Resulullah da Sünni Ve Şii kaynakların müştereken
mütevatir bir şekilde naklettiği "Sekaleyn"
hadisinde ümmeti onlara sarılmaya emrediyor ve
"Onlara sarıldığınız müddetçe asla dalalete
düşmezsiniz" garantisini veriyor. Ashap hakkında
da durum farklı değildir. Dolayısıyla şia alemi
Resulullah'ın zevceleri de dahil bütün sahabeyi
yaptıklarıyla değerlendiriyor ve doğrularına doğru
ve yanlışlarına yanlış diyor. Yoksa hiç kimse
doğru olanı da reddedelim, kabul etmeyelim
dememiştir. Şia kaynaklarında onlarca sahabi
kanalıyla Resulullah'tan nakledilen hadisler
bunların en bariz kanıtıdır.
Son olarak Şia'sıyla, Sünni'siyle
bütün Müslüman kardeşlerden, birbirlerine karşı
metanetli, saygılı ve İslami ahlaka uygun davranıp
boş yere birbirlerini rencide etme yerine, sadece
benimsedikleri görüşleri delilleriyle birlikte
ortaya koymaya çalışsınlar.

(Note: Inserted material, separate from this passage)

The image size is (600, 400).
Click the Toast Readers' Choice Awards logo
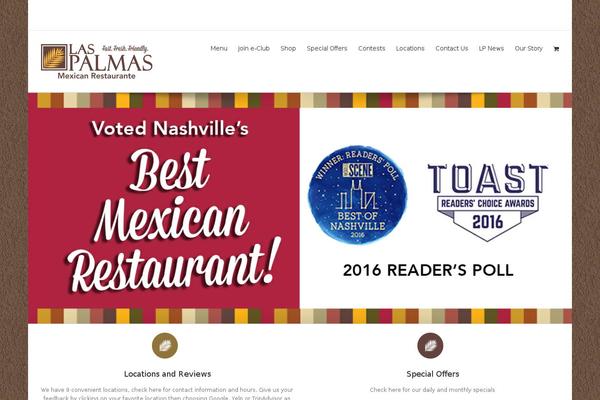click(488, 202)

Artık kabul edip
etmeme onların kendi vicdani meselesidir. Zorla
güzellik olmaz. Hidayet Allah'ın elindedir; samimi
olan her kese inayet edecektir, hiç şüpheniz
olmasın.
Allah-u Teala hepimize doğruları
olduğu gibi göstersin ve onlara ittiba etme
cesaret ve samimiyetini inayet buyursun. Amin!